The film's star Gerry Sundquist was best known for his work in the National Theatre and was cast even though he could not dance. "It all happened so quickly," he later said. "I couldn't believe it. I was a bit worried at first - it's not exactly Richard the Third is it?... It's about a boy who is really untogether at the beginning. He's got lots of energy and zitz and he wants to be the greatest in a dance competition. But he's like me – he's got two left feet."

Sunquist did intensive training to be able to dance. The film was shot over three weeks.

==Reception==
The Guardian said the film "limps a bit" but "does have some life about it. It isn't as atrocious as it could have been... The trouble is the dancing is actually pretty awful."

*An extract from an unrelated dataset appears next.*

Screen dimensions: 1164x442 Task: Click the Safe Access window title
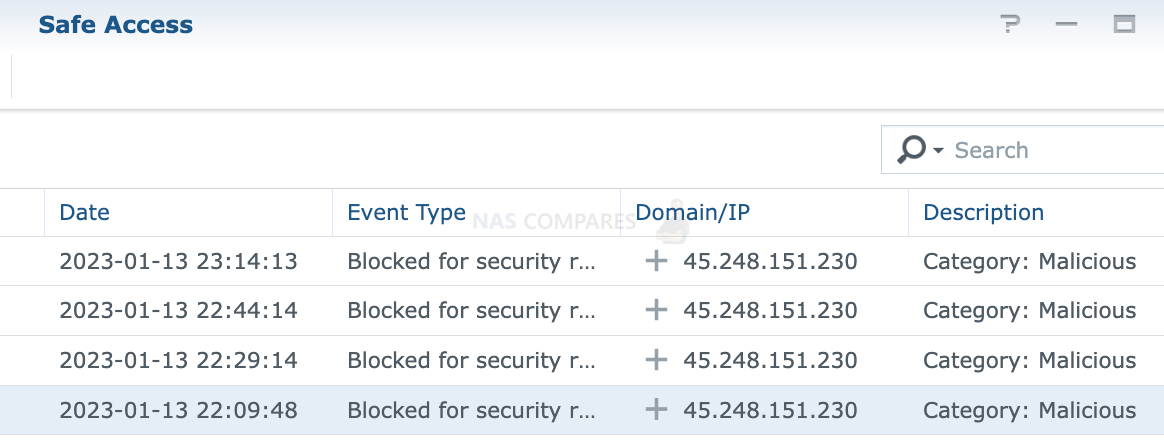[116, 25]
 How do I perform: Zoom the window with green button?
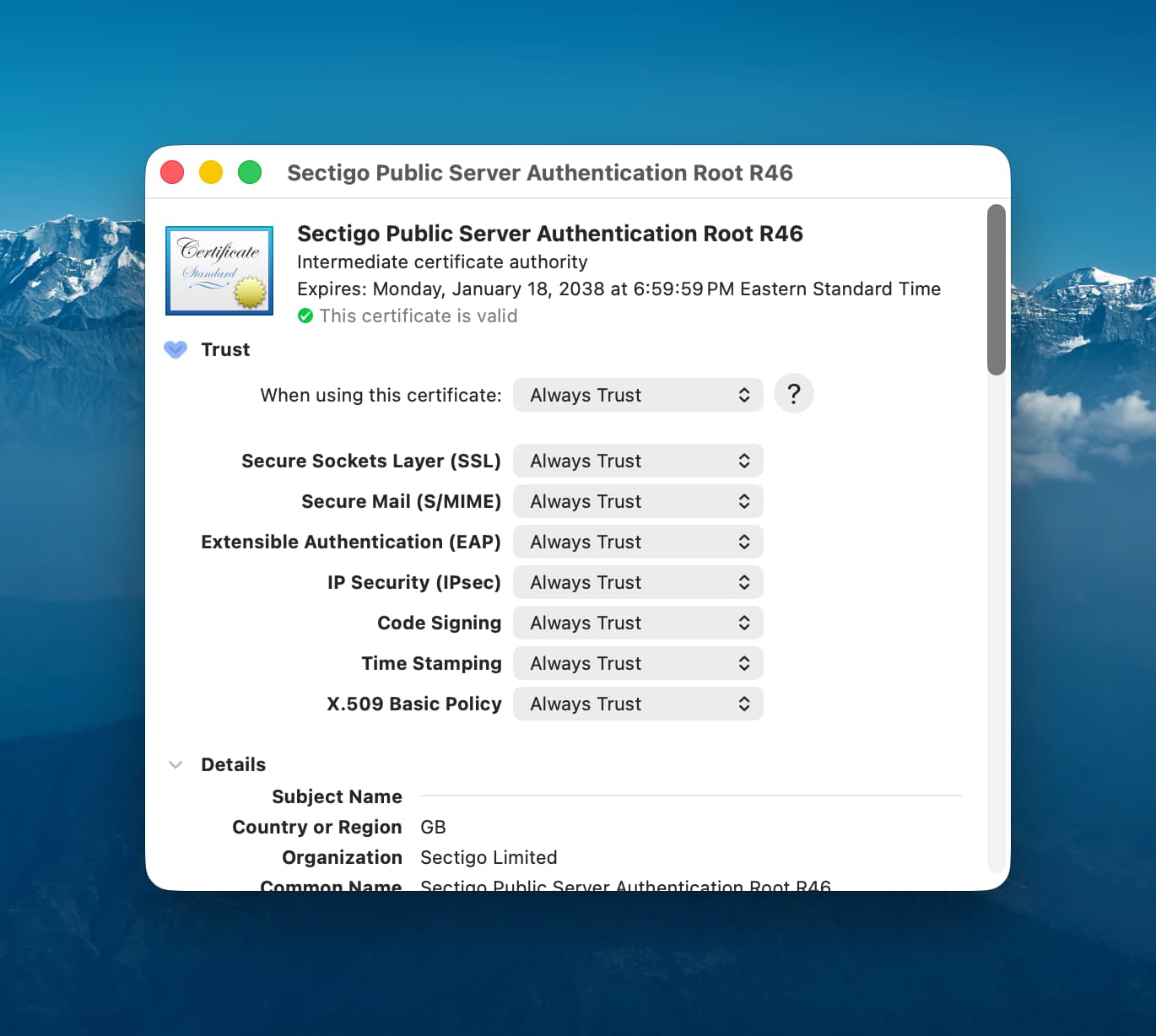(250, 172)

The Observer criticised the "poor music and the truly terrible dancing" but thought "several things combine to make it [the film] oddly likeable - the unglamorous view of teenage camaraderie, the unforced affection of Gerry's relationship with his parents, and some odd quirky scenes here and there."

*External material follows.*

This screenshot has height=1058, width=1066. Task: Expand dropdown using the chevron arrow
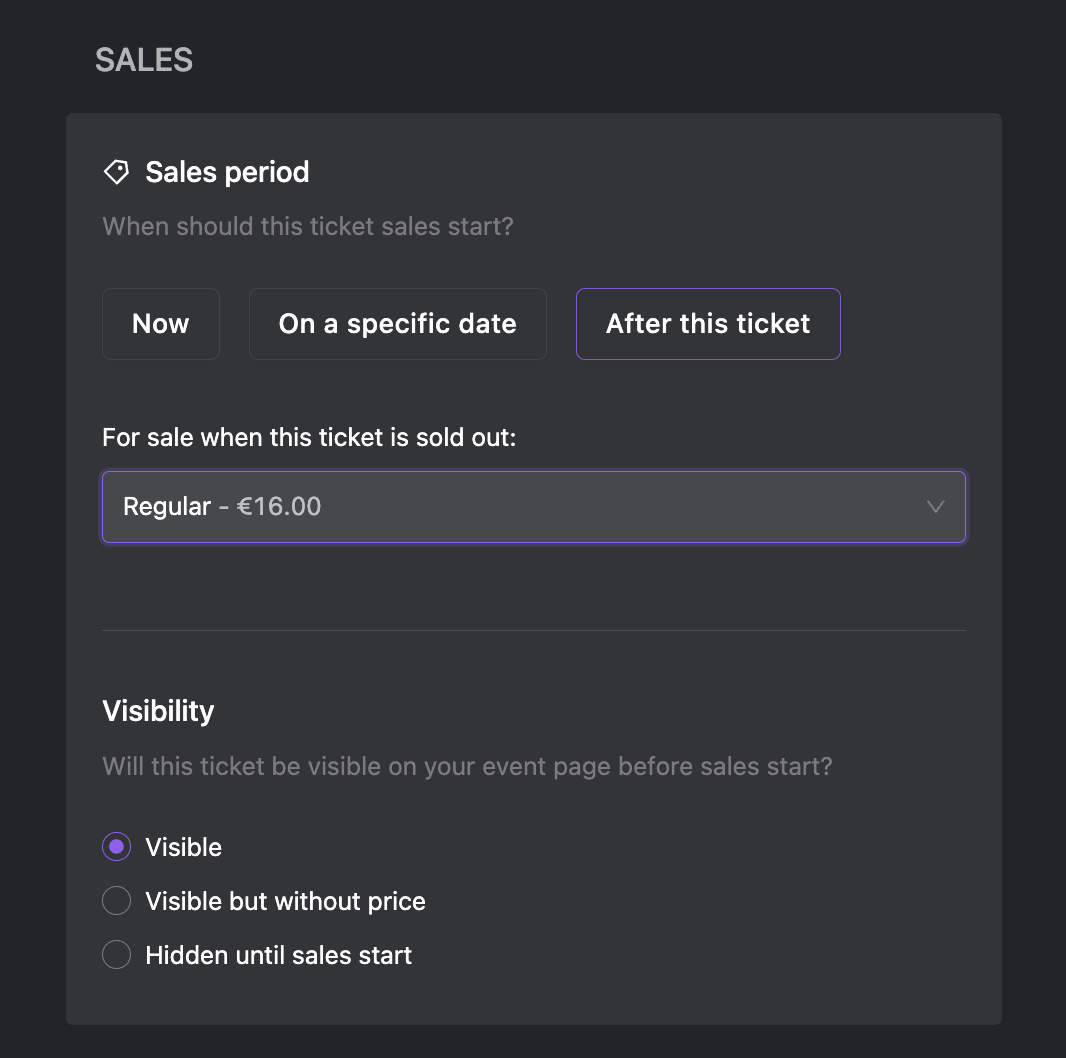point(935,507)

Variety wrote: "In relocating the elements of Saturday Night Fever virtually intact to London, but with an added dollop of downbeat British realism, The Music Machine aspires to tell the scene like it is, instead of like it was packaged. Plot, characters and production values, however, stand considerably less scrutiny than those of the original, and the comparison, albeit invited, ends up invidious. With some appeal nonetheless to fans of disco at any cost – however low – the film could cut the odd caper at box-offices close to home, if promoted via its strong soundtrack to the very young-in-mind, and preferably young-in-fact. Prospects beyond these shores, besides possibly in the traditional British Commonwealth markets, look shaky. James Kenelm Clarke's script tilts directly at unseating the Saturday Night Fever myth. It plots an unemployed youth's finally successful attempts to win a dance competition against the local champ, played by David Easter, who not only looks like John Travolta, but dances and dresses like him as well. Raw, likeable talent defeats smooth, arrogant image."